PROBLEM REQUIREMENTS » A word-for-word copy of the listing is needed. Retype it in full.

☆ ☆ ☆

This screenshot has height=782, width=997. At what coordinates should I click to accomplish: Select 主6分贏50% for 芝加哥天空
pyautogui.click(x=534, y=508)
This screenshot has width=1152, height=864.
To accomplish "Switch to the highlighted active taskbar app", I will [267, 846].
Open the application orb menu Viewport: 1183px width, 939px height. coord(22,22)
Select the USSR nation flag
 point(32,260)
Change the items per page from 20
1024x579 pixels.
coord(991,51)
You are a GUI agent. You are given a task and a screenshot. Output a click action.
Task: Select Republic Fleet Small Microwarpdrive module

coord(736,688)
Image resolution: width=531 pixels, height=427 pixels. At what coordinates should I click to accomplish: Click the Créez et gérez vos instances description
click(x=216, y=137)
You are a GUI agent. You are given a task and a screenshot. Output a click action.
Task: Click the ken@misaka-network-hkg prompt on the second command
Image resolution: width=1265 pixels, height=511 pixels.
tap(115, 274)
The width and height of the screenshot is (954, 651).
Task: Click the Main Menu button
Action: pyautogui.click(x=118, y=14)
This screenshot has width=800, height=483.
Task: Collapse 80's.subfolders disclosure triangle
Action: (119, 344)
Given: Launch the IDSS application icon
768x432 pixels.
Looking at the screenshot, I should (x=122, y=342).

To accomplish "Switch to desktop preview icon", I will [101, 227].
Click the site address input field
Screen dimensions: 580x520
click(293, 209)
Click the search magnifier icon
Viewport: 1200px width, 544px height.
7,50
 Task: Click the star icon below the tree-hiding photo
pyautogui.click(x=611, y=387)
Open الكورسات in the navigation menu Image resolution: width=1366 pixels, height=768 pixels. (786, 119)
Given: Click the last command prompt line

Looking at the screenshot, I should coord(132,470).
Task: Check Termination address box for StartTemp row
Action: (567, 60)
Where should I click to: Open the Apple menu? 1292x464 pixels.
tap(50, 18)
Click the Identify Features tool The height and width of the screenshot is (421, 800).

☆ ☆ ☆

RESULT FOR THIS TASK »
This screenshot has height=782, width=997. At what coordinates should I click to accomplish: Select 主6分贏50% for 芝加哥天空
pyautogui.click(x=534, y=508)
This screenshot has width=1152, height=864.
To accomplish "Switch to the highlighted active taskbar app", I will [267, 846].
Open the application orb menu Viewport: 1183px width, 939px height. coord(22,22)
Select the USSR nation flag
 point(32,260)
Change the items per page from 20
1024x579 pixels.
coord(991,51)
You are a GUI agent. You are given a task and a screenshot. Output a click action.
Task: Select Republic Fleet Small Microwarpdrive module

coord(736,688)
Image resolution: width=531 pixels, height=427 pixels. At what coordinates should I click to accomplish: Click the Créez et gérez vos instances description
click(x=216, y=137)
You are a GUI agent. You are given a task and a screenshot. Output a click action.
Task: Click the ken@misaka-network-hkg prompt on the second command
Image resolution: width=1265 pixels, height=511 pixels.
tap(115, 274)
The width and height of the screenshot is (954, 651).
Task: Click the Main Menu button
Action: pyautogui.click(x=118, y=14)
This screenshot has width=800, height=483.
Task: Collapse 80's.subfolders disclosure triangle
Action: (119, 344)
Given: Launch the IDSS application icon
768x432 pixels.
Looking at the screenshot, I should (x=122, y=342).

To accomplish "Switch to desktop preview icon", I will [101, 227].
Click the site address input field
Screen dimensions: 580x520
click(293, 209)
Click the search magnifier icon
Viewport: 1200px width, 544px height.
7,50
 Task: Click the star icon below the tree-hiding photo
pyautogui.click(x=611, y=387)
Open الكورسات in the navigation menu Image resolution: width=1366 pixels, height=768 pixels. (786, 119)
Given: Click the last command prompt line

Looking at the screenshot, I should coord(132,470).
Task: Check Termination address box for StartTemp row
Action: (567, 60)
Where should I click to: Open the Apple menu? 1292x464 pixels.
tap(50, 18)
Click the Identify Features tool The height and width of the screenshot is (421, 800).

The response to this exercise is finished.